Not that Cubans were as compliant in 1898 as they had been during most of the colonial period, especially when the other Spanish Americans severed their ties with the mother country in the 1820s. At that time Cuba was evolving from a slowly growing colony into the world's leading sugar producer, a development that required the importation of steadily increasing numbers of African slaves. As a result, by 1840 there were in the island approximately 430,000 slaves, approximately 60 percent of the population was black or mulatto. Fearing a repetition of the upheaval that wiped out Haiti's white planter class in 1791, Cuban creoles (native born Cubans of European descent) refrained from imitating their mainland counterparts and risk all in a bloody and ruinous confrontation with the metropolis' military might.

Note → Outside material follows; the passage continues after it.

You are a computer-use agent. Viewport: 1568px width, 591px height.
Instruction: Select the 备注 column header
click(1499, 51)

After the rest of the Spanish American empire disintegrated, nevertheless, Cuba's colonial government gradually turned more despotic. The members of the planter class and the intellectuals who had initially opposed independence then began to show their dissatisfaction. Some, favoring reform over revolution, opted for demanding self-government within the framework of the empire. Others sought annexation to the United States as a means of gaining political and economic freedom while preserving slavery. Neither movement made any headway. Annexationism became impractical after the U.S. Civil War. And the prospect of concessions from Spain faded out after the failure in April 1867 of the Junta de Información convened by the Madrid government to discuss the reforms demanded by the Cubans. Feeling the impact of increased taxation and an international economic crisis, a group of planters, cattlemen and other patriots raised the banner of independence on 10 October 1868.

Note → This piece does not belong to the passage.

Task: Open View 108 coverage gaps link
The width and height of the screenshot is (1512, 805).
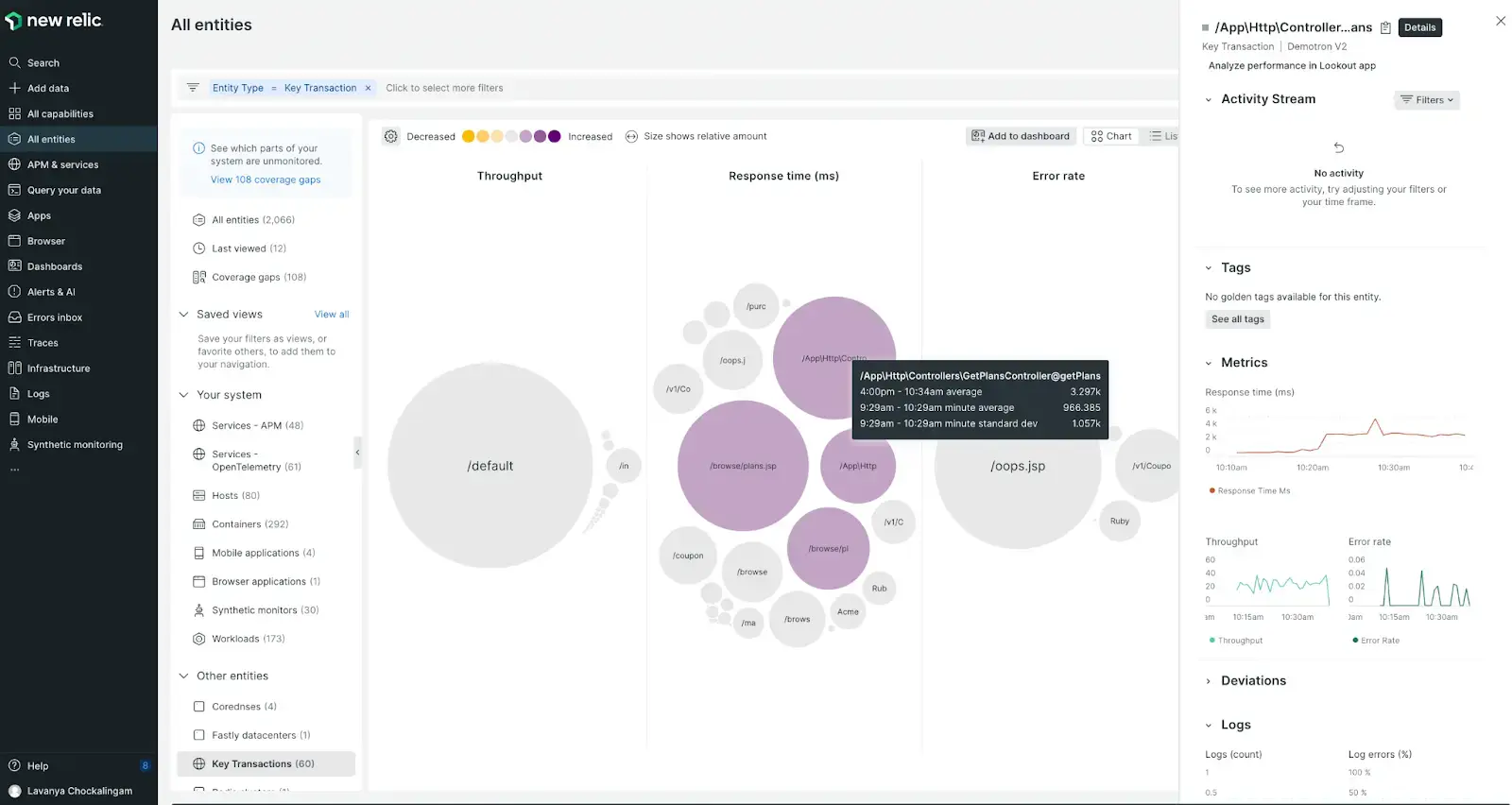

Thus began the Ten Years' War. The Cubans were unable to overthrow Spanish power in the island, but nevertheless the old colony based on slavery and aristocracy passed away after the strife had ended with a "no-victors" peace in 1878. The long- established dictatorial government machine was dismantled, and, at least in theory, Cubans were assured representation in the Cortes (the Spanish parliament) and some elective institutions at home. An emancipation law was enacted in 1880, and six years later slavery finally came to an end. Cuban society then began to evolve gradually toward a more egalitarian pattern of racial relations, which were markedly less tense than in the United States. At the same time, owing to a great influx of Spanish immigrants (about 709,000 arrived between 1868 and 1894), Cuba's population underwent a process of intensive Hispanization, particularly noticeable in the principal cities.

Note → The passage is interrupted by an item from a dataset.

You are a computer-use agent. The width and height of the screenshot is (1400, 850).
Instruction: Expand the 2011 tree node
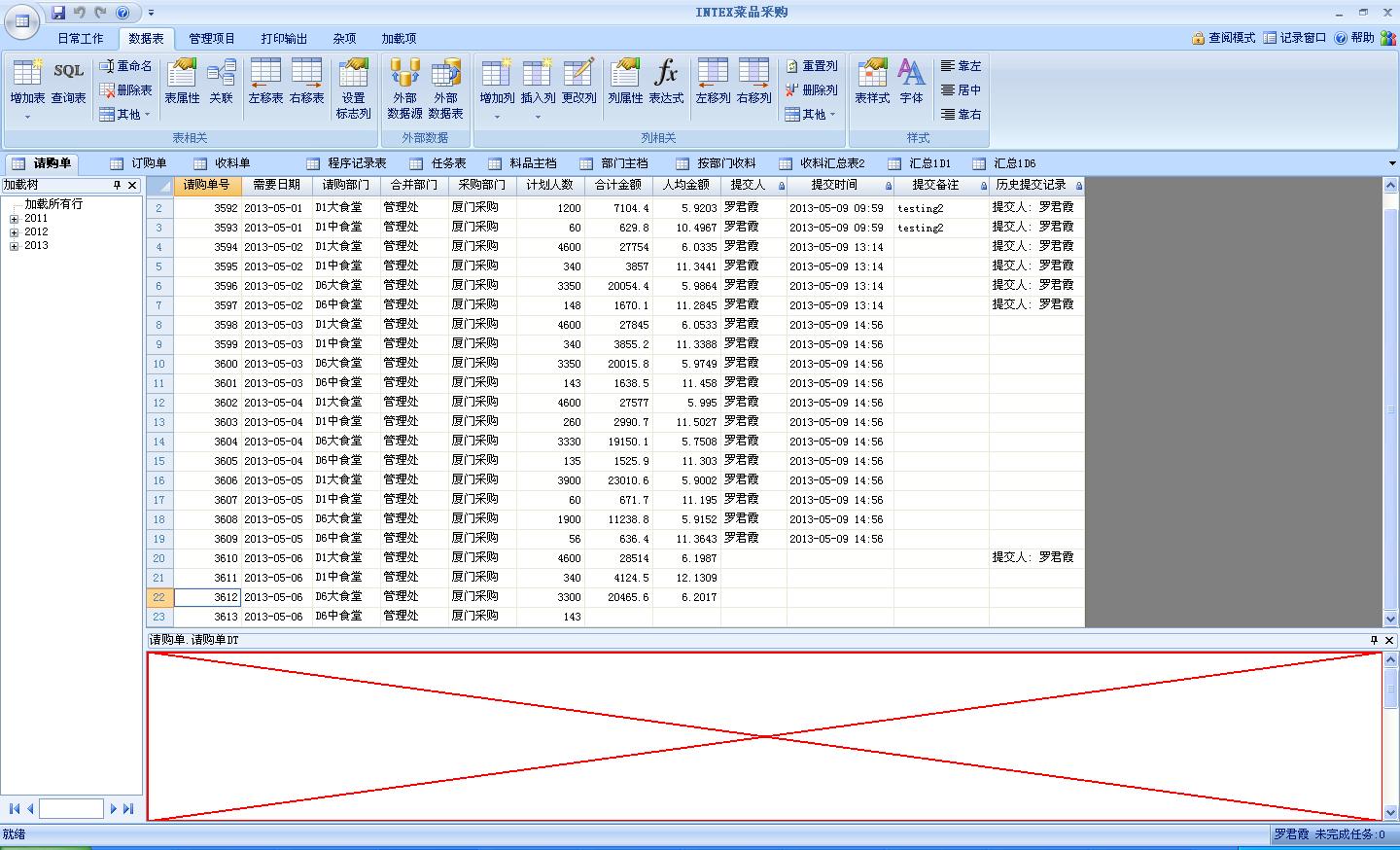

Cuba's economy became even more closely linked with that of the United States than it had been earlier in the century. On the one hand, the tobacco industry was partially transplanted to the North American south. On the other, due to a sharp drop of sugar prices that took place from early 1884, the old Cuban "sugar nobility," unable to mechanize and cut costs, began to disintegrate and lose its dominant role in the island's economy and society. This facilitated U.S. penetration of the Cuban economy. Sugar estates and mining interests passed from Spanish and Cuban to U.S. hands, and it was U.S. capital, machinery and technicians that helped to save the sugar mills that remained competitive with European beet sugar. Furthermore, as the dependence of Cuban sugar on the U.S. market increased, the Cuban sugar producers were more and more at the mercy of the U.S. refiners to whom they sold their raw sugar. In 1894 nearly 90 percent of Cuba's exports went to the United States, which in turn provided Cuba with 38 percent of its imports. That same year Spain took only 6 percent of Cuba's exports, providing it with just 35 percent of its imports. Clearly, Spain had ceased to be Cuba's economic metropolis.